This post comes from one of our Product Support Specialists here in the US, Lance Coffey. Thanks for the tips Lance!
There are many tools in Revit for making project, view, or element level changes to your project file, and many of these tools can also be used to troubleshoot undesired or unexpected behavior in the project.
Note: When using these tools for troubleshooting purposes, it is likely that changes will be made to the project that you will not want to keep. To avoid accidentally making unwanted changes to your project file, before going through any of the steps below, make a copy of the project (and if necessary linked project files) and only work with the copied file.
Whenever troubleshooting a project specific issue, you should get the following information (actually this information is good for troubleshooting most software issues):
- What is happening exactly, and why is it unexpected. (If you are the one running into the issue, then this should be easy to get.)
- Has this worked in the past?
- If the answer to number 2 is yes, then see if you can find what has changed between when it last worked and now (different computer, network, hardware, software, add-ins, etc).
- Is your product updated? Check to make sure there are no updates that you can apply.
Number one is important because if you don't have a clear idea of what you are trying to fix, then it is hard to know if (and when) you have fixed it.
If the answer to number two is no, then you may also need to verify that the process you are going through is supposed to work.
It is a good idea to apply product updates when troubleshooting unexpected behavior (as updates often resolve such issues). In addition, if you will be working with someone else to troubleshoot the issue, it is a good idea for everyone to be using the same product version.
- Manage Links
- Transfer Project Standards
- View Templates
- Project Browser
- Copy and Paste
Manage Links/Linked Files:
Linked files can cause unexpected behavior in Revit, such as unexpected display of linked elements, crashing, or they could prevent a project file from opening in the first place.
If you can't open the host project file, try copying it to a location without the linked files, and verify if you can open it.
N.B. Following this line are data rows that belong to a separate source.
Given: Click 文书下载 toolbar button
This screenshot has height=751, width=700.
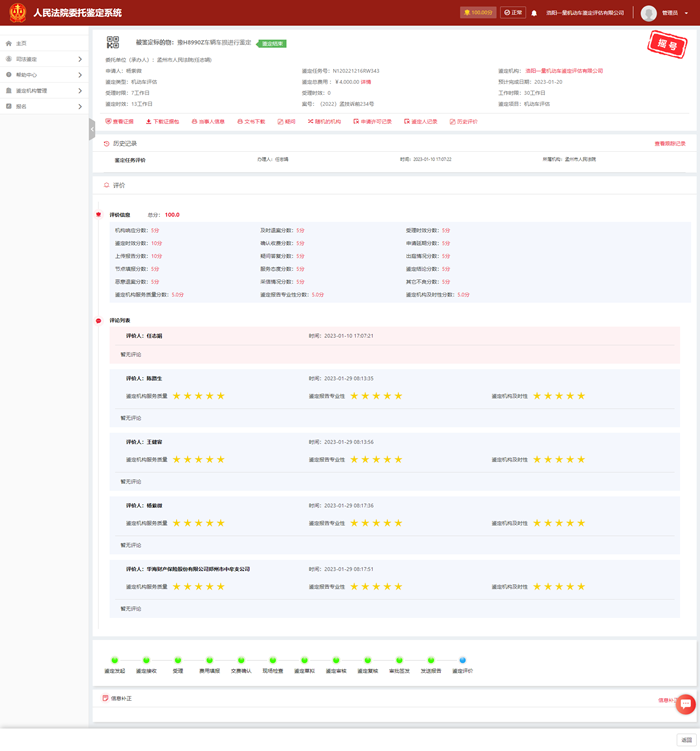Looking at the screenshot, I should (x=252, y=122).
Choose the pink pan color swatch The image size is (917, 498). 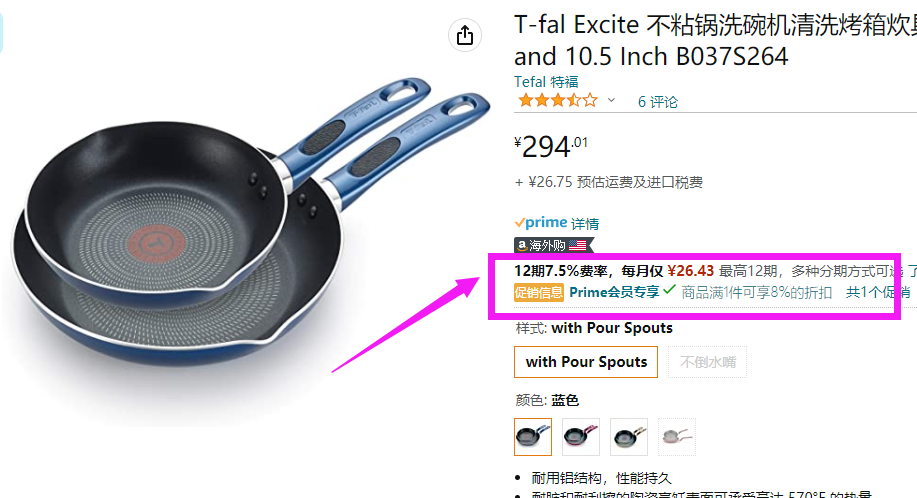(x=677, y=437)
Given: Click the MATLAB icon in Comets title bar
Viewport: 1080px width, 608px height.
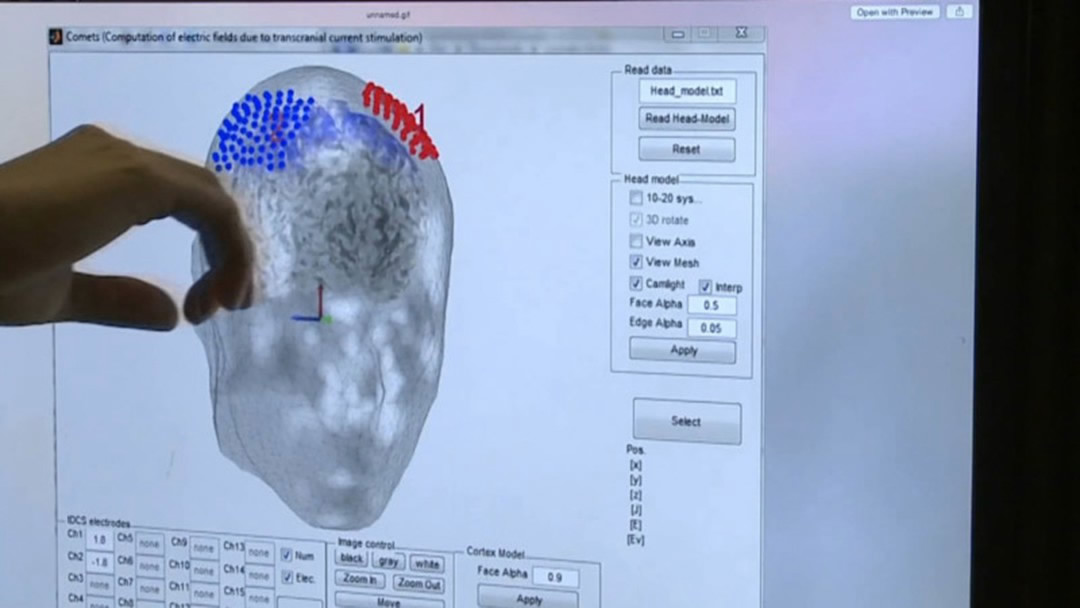Looking at the screenshot, I should pyautogui.click(x=56, y=37).
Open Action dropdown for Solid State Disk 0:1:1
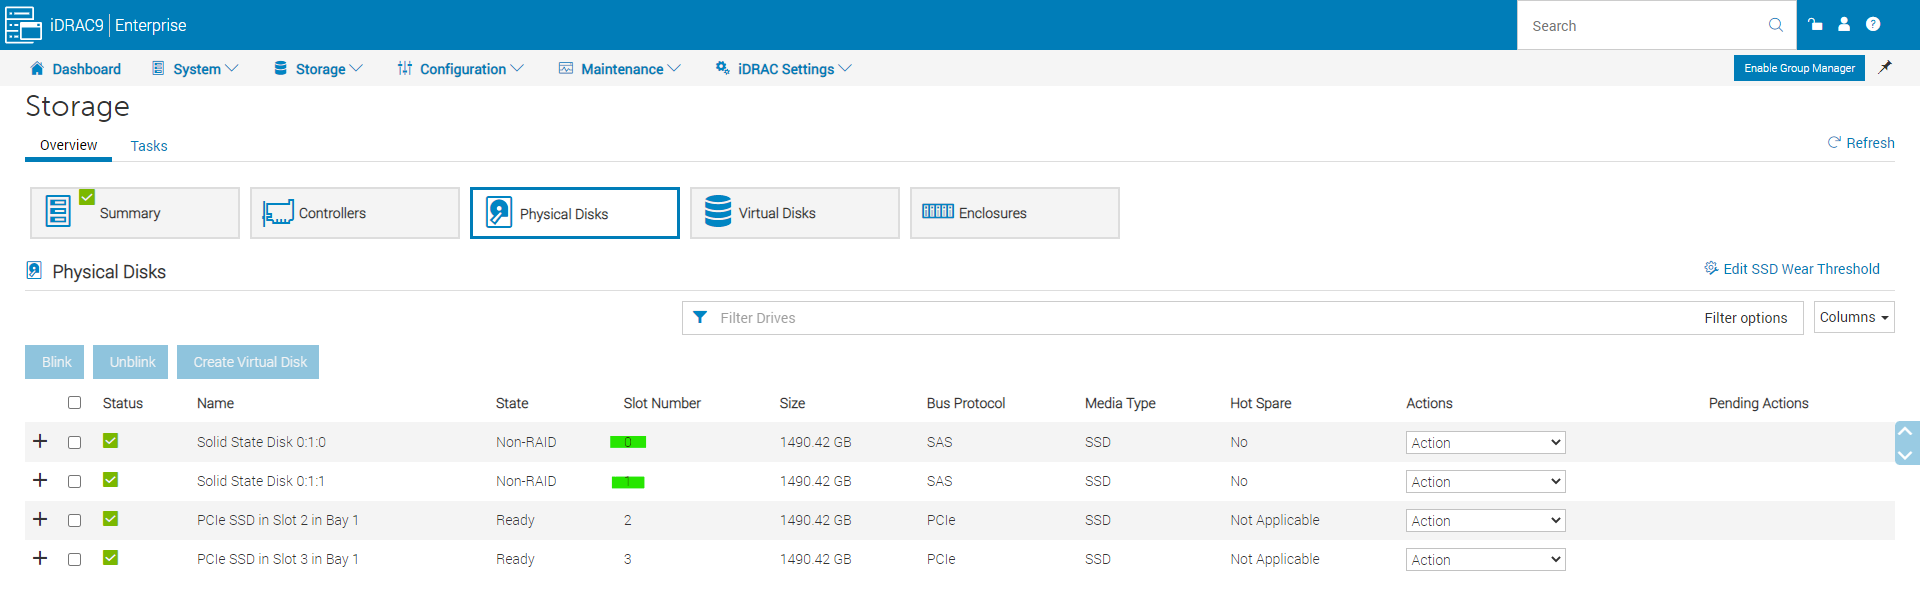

If you can, then you can begin determining which linked file is preventing the project from opening (if you find that you can only have a certain number of any given linked files loaded, you may be seeing a resource related issue).
If you can open the project, but are seeing unexpected behavior, a good first step is to go into the Manage Links dialog (on the Insert Ribbon Tab), and remove all linked files from the project to see if the issue is related to one (or more) of the linked files.
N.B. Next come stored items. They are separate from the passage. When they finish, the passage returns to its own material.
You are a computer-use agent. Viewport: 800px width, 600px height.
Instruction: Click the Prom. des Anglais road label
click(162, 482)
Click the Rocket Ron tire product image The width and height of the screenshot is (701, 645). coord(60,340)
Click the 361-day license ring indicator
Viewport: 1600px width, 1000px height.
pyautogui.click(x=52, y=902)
Transfer Project Standards:
Sometimes, you have one project which is not working like another, and you don't know what setting in Revit is causing the different behavior. To clear the issue, you can try transferring all the project standards from the working project to the problematic one. To narrow down what setting was causing the issue (if transferring all of the project standards fixes the issue), you can transfer them in groups, or individually until you find the specific category that clears the issue, and then compare the category settings between the two projects.
Occasionally you may find that one view, is not behaving like other views in your project. In this situation you can create a view template from the view that is working (as you expect), and apply that template to the problematic view. If the issue is cleared, you can modify the view template to apply fewer settings and determine what specific category was different between the views.
The Project Browser is the tool that allows you to access the different views in your project. It also allows you to access and manipulate Families, Groups, and Revit Links.
If you suspect a particular group is causing issues in your project, you can find the group in the Project Browser, right click on it, and click Select All Instances -> In entire Project. Once you have all the instances selected, you can ungroup them or remove them from the project.
If a particular family is not working as you expect, and you want to remove and reload the family, you can use the steps above to select all instances in the project, and then use the Type Selector to change the instances to a temporary family type (to do this you should create a new family type on a different family in the same category and then change the instances to the new family type), remove the existing family (which no longer has any instances), reload the family into the project, and then change the previous family instances back to their original family type.
If you suspect that one or more families are causing an error in your project, you can use the project browser to remove all of the families (except for a single instance of each system family type) and verify if the error is cleared. If the error is cleared, you can then narrow down what family (or families) was involved with the error.
Note: If you remove the family it will remove the family instance(s). It is possible an error could be related to a particular instance of the family, and not the family itself. This leads to the next tool:
Cut and Paste:
If you find a particular element in the project is not behaving as expected, you can try recreating it by Cutting it to the clipboard, and then pasting it aligned to the same place.
If you are not familiar with one or more of the tools above, the following help topics have information on the basic usage of the tools:
- Managing Links
- Transferring Project Standards
- View Templates
- Using the Project Browser
- Copying Elements to the Clipboard
As I mentioned at the beginning, please do not try out these steps with your original project file. Instead, start with a copy.